February 14, 2017:-Today the highest court in Massachusetts marked St. Valentine’s Day by demonstrating its love for free speech.
The question was this: If bloggers accuse a scientific consulting company of fraud, questionable ethics, and intentionally manipulating findings, may the company sue the bloggers for defamation? The answer: No, not in Massachusetts, at least not if the company is providing expert testimony in high-profile litigation.
In a case connected to the Deepwater Horizon explosion and oil spill, the Supreme Judicial Court (SJC) considered the defamation complaint one of BP’s experts, Chemrisk, had brought against two environmental activists. The activists wrote that Chemrisk had engaged in fraud and “intentionally manipulated findings.” Relying on the anti-SLAPP statute, they had asked a lower court to dismiss Chemrisk’s lawsuit. The lower court denied the motion, but the SJC essentially overturned that denial and, to boot, awarded the activists their costs and legal fees. To read the SJC decision, click here.
The anti-SLAPP statute protects defendants not only in directly petitioning governmental bodies, but also in making “any statement reasonably likely to enlist public participation” in that petitioning effort effort.

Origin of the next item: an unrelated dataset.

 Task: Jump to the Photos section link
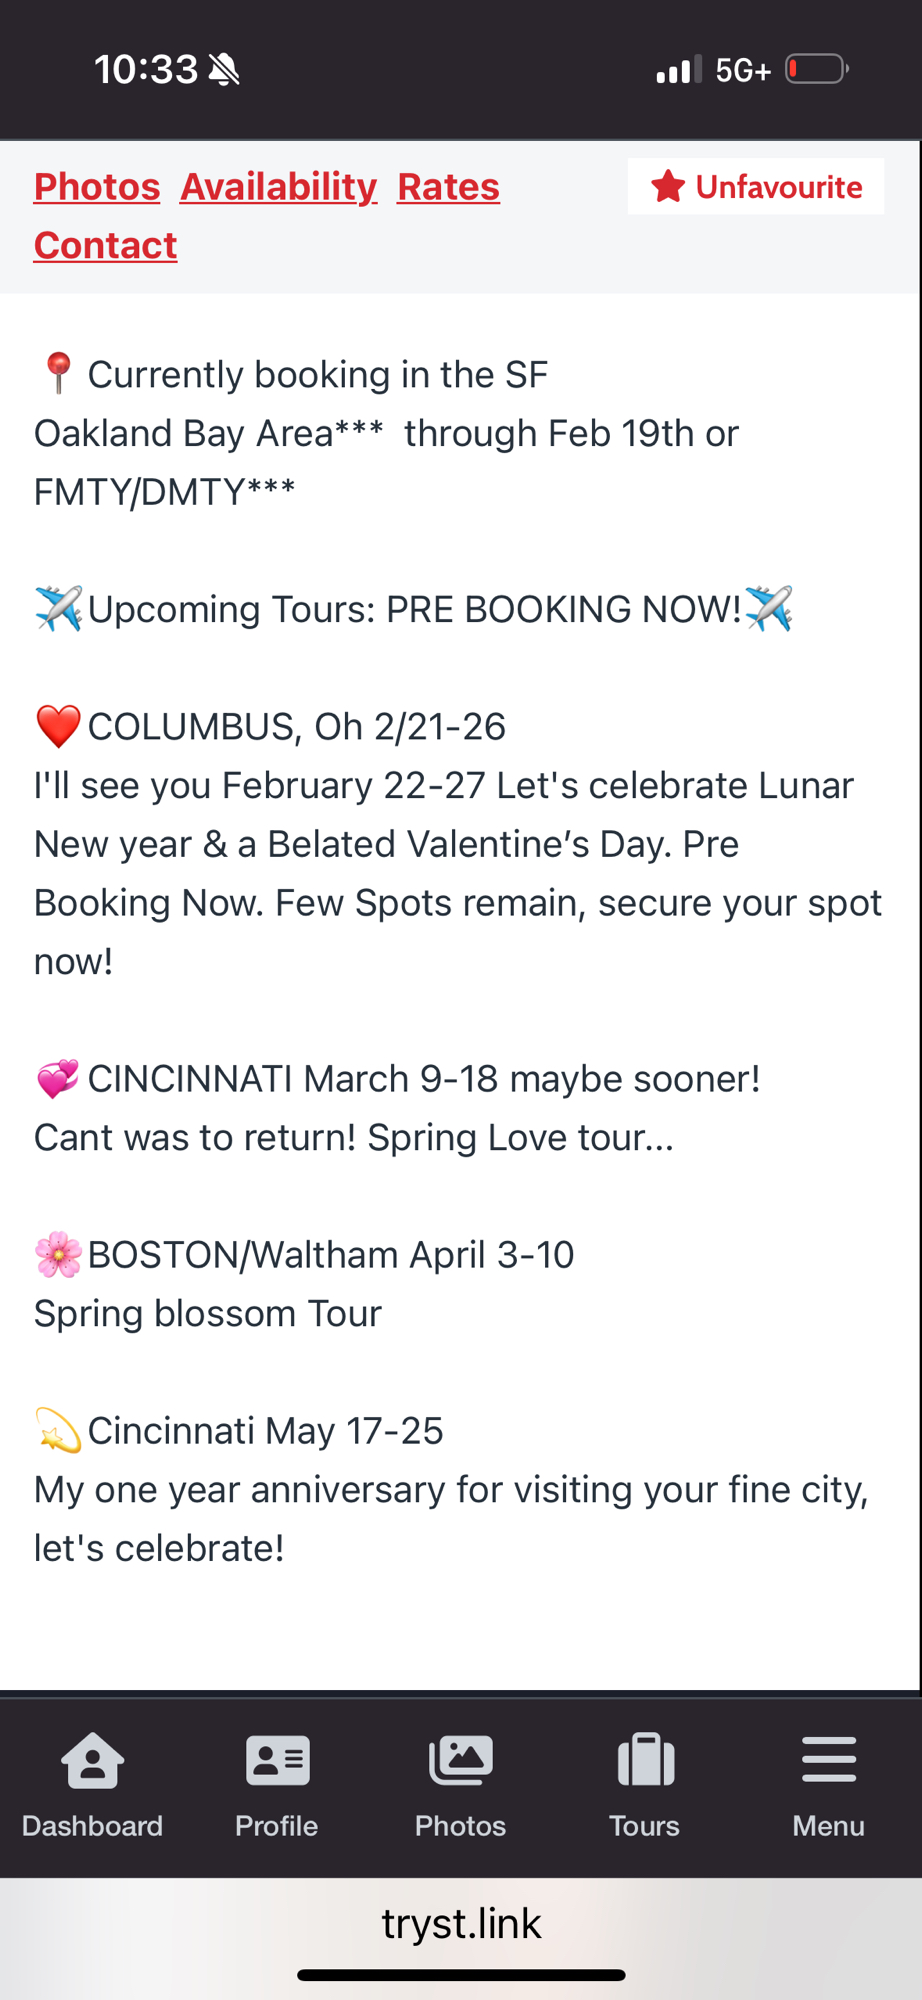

According to the SJC, the activists’ blog post was “part of [their] ongoing efforts to influence governmental bodies by increasing the amount and tenor of coverage around the environmental consequences of the spill, and closes with an implicit call for its readers to take action.”
Today’s decision represents a very welcome victory for freedom of speech.
May a hospital fire employees who refuse the flu vaccine on religious grounds? Saint Vincent Health Center in Erie, Pennsylvania, must have thought so back in 2014 when it terminated the employment of six vaccine refuseniks, but now that it has agreed to shell out $300,000 in back-pay and compensatory damages it probably realizes that the short answer is no. The Equal Employment Opportunity Commission (EEOC) press release states:
“While Title VII does not prohibit health care employers from adopting seasonal flu vaccination requirements for their workers, those requirements, like any other employment rules, are subject to the employer’s Title VII duty to provide reasonable accommodation for religion… In that context, reasonable accommodation means granting religious exemptions to employees with sincerely held religious beliefs against vaccination when such exemptions do not create an undue hardship on the employer’s operations.”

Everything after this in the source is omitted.